When Carl J. Drake, who spent his life studying bugs, died in 1965, he left specific instructions in his will that are making it hard for the institute to put his life's work to best use, The Associated Press (AP) reported.

Drake wanted his money to be put towards buying more bug collections. According to the Smithsonian's lawyers, they have graciously heeded his wishes over the last 50 years - accruing over a dozen collections - but now doing so has become increasingly difficult due to environmental laws.

Adhering to the will has "become impossible, impracticable, and wasteful," Department of Justice lawyers wrote on the Smithsonian's behalf, as quoted by the AP.

Drake's investment has since grown from $250,000 to about $4 million, and the museum wants to spend some of the money on supplies and scientific research, not just buy more collections of bugs.
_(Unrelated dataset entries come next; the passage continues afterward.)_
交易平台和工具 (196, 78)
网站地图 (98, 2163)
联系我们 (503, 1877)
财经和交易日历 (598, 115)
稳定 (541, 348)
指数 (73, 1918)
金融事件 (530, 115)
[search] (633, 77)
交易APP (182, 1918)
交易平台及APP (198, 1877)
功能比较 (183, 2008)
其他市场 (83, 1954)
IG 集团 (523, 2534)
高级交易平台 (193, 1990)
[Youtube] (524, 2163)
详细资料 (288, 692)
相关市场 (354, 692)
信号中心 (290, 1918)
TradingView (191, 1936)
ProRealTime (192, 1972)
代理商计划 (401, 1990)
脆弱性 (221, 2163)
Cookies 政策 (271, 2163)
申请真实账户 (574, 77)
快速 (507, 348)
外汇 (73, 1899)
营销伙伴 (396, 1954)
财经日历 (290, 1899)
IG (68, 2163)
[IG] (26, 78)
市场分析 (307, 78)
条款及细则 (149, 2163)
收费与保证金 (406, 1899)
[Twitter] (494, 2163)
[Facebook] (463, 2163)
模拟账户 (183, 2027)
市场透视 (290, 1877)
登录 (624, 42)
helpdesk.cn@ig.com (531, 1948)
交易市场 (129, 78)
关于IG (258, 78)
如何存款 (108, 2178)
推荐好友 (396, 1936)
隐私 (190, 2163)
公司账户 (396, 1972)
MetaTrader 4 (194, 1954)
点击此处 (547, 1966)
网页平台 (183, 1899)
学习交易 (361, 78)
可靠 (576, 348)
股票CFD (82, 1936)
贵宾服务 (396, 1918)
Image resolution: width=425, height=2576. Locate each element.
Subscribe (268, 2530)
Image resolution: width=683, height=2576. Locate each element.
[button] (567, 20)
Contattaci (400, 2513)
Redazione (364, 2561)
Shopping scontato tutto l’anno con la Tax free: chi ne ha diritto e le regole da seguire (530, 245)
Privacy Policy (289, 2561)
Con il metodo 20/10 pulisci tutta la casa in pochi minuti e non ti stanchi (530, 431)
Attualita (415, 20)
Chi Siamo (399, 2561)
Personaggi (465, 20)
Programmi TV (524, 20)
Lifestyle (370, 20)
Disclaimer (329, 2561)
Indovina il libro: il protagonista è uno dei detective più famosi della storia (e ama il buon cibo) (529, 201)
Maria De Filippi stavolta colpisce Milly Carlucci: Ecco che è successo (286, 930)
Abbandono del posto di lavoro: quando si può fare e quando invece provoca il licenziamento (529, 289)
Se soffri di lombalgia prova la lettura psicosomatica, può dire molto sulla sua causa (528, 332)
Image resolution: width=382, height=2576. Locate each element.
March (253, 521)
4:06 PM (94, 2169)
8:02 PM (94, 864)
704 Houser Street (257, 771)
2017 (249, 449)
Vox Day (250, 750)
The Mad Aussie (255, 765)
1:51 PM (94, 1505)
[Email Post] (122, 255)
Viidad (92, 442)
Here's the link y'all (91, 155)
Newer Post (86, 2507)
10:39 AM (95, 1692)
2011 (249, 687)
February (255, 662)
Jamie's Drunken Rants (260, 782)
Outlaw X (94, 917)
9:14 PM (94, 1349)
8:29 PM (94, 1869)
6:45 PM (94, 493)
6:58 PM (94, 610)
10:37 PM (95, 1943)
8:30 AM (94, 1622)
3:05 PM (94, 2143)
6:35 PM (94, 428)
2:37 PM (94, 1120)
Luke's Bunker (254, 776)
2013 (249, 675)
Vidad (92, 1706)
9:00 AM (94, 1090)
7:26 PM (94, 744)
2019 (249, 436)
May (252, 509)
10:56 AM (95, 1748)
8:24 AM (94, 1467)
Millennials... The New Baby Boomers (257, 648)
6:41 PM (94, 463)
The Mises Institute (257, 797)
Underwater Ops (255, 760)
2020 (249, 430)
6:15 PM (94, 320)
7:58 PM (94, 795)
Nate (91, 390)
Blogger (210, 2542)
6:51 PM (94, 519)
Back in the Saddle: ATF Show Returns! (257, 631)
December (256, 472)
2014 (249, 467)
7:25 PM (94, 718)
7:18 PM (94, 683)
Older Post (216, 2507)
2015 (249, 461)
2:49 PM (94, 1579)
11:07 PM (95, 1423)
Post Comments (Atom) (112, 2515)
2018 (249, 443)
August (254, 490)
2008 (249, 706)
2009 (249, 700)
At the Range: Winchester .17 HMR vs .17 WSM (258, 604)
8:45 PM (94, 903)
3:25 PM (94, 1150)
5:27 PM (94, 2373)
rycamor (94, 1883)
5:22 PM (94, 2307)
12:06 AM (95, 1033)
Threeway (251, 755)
Such research would involve Drake's collection and other "True Bugs" that it owns - including bed bugs and other bugs with mouths like hypodermic needles.

The Smithsonian also wants to be able to loan items from Drake's collection, but Drake specifically put a condition in his will preventing them from doing so. His 250,000 bugs are now sitting in cabinets at the National Museum of Natural History with nowhere to go, something the Smithsonian says is straining its "increasingly scarce collection space," according to the AP.

The Smithsonian's request to modify the will, something it's done only once or twice in the last half century, will be presented in front of a federal judge. Until a decision is made, these pests will continue to be a nuisance.